··· GIVEN RECORDS ···
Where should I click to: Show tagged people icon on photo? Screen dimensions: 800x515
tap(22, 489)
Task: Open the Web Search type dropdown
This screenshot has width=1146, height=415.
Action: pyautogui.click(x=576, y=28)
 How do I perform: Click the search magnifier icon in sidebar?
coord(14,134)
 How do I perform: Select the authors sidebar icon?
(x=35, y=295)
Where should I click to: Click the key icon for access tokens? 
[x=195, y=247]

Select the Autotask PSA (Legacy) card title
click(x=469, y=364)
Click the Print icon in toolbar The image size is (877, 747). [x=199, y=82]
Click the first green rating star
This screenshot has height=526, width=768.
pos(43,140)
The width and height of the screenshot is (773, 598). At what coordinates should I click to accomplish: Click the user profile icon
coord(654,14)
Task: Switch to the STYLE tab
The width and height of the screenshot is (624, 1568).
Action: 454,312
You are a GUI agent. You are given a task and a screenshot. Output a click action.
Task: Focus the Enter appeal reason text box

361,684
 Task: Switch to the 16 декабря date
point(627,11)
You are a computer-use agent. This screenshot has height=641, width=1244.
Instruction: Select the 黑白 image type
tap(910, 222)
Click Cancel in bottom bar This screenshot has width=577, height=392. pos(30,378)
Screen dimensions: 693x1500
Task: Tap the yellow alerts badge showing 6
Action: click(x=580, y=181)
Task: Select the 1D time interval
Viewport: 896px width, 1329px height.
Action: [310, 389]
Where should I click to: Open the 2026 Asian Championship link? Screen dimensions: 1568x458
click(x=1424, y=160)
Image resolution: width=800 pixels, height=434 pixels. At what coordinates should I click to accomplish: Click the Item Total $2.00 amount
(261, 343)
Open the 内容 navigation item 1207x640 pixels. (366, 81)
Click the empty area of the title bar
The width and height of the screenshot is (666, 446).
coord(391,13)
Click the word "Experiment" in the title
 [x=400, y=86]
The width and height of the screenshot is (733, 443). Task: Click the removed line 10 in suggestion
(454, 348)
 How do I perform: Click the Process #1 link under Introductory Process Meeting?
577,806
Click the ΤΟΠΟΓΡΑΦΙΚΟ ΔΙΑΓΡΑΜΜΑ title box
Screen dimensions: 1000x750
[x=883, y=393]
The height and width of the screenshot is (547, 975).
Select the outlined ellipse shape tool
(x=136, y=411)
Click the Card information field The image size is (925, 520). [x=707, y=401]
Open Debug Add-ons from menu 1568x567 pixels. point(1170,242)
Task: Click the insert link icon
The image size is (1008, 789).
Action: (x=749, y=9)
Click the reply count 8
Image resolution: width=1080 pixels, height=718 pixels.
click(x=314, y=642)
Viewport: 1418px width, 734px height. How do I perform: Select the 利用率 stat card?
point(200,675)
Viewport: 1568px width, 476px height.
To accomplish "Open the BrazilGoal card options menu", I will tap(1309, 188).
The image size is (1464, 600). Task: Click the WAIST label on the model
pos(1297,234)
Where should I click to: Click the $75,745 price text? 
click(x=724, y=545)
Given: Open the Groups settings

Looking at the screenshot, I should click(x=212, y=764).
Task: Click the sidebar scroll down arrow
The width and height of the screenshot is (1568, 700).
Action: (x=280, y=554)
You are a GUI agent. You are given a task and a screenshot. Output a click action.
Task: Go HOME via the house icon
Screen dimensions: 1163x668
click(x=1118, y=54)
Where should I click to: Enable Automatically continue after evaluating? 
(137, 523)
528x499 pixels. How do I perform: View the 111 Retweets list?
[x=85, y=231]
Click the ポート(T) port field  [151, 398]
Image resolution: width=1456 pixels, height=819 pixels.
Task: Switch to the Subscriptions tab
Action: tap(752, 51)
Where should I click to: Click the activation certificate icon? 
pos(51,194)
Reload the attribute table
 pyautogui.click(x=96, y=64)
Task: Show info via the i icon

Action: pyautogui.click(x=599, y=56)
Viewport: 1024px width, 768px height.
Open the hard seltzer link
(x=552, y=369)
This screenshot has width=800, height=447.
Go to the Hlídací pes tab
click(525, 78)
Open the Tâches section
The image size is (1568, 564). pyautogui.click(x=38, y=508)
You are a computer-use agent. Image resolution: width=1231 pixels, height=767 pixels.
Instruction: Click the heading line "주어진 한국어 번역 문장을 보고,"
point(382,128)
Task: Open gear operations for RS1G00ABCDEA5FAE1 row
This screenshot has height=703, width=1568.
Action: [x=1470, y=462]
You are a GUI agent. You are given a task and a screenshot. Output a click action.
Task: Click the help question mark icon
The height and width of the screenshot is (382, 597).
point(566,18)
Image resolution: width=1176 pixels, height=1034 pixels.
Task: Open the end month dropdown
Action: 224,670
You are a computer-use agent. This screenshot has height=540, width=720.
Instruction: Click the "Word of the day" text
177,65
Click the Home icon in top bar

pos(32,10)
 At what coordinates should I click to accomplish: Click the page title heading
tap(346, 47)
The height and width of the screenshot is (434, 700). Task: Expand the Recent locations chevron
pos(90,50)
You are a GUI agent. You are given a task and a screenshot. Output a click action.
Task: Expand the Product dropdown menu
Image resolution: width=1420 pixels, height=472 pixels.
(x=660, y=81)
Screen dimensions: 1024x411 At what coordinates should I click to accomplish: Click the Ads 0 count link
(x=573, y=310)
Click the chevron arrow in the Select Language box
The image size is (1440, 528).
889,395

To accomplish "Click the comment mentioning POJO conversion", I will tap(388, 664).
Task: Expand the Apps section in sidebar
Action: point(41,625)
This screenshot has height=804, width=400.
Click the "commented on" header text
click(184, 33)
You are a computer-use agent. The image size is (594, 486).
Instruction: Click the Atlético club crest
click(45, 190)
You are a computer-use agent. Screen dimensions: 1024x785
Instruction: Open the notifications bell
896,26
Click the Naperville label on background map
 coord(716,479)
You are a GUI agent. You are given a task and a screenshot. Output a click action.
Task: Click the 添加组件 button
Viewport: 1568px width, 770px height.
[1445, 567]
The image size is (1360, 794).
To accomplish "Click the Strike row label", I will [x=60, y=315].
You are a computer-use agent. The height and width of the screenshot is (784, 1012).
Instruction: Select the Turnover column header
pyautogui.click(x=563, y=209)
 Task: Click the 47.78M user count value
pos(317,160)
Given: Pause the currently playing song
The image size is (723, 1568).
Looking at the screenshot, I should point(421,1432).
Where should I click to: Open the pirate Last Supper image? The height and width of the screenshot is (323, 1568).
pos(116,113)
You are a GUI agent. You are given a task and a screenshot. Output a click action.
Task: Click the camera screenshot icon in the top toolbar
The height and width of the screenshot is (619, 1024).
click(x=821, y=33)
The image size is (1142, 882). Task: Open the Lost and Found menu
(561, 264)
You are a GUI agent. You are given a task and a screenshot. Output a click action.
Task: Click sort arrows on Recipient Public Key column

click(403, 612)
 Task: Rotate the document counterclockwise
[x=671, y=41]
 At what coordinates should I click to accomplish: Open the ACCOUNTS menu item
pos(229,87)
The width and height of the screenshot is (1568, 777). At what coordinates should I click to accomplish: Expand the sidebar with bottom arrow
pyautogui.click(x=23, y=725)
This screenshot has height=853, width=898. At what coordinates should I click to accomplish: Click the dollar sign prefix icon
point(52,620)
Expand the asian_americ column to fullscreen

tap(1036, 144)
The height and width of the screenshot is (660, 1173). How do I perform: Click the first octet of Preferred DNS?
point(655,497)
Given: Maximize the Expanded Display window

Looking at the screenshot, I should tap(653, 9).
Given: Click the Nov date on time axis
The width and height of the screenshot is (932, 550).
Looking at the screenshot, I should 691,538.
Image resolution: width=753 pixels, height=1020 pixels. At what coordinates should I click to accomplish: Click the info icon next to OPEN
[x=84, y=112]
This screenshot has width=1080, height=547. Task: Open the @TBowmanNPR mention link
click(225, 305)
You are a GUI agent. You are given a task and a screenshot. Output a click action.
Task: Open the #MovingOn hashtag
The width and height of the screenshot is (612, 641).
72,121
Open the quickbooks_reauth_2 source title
···
• _REQUIREMENT_: In the entries above, which lines hold the word "toolbar"? Copy them out.

• _ANSWER TO THE PROBLEM_:
Click the Print icon in toolbar The image size is (877, 747). [x=199, y=82]
Task: Click the camera screenshot icon in the top toolbar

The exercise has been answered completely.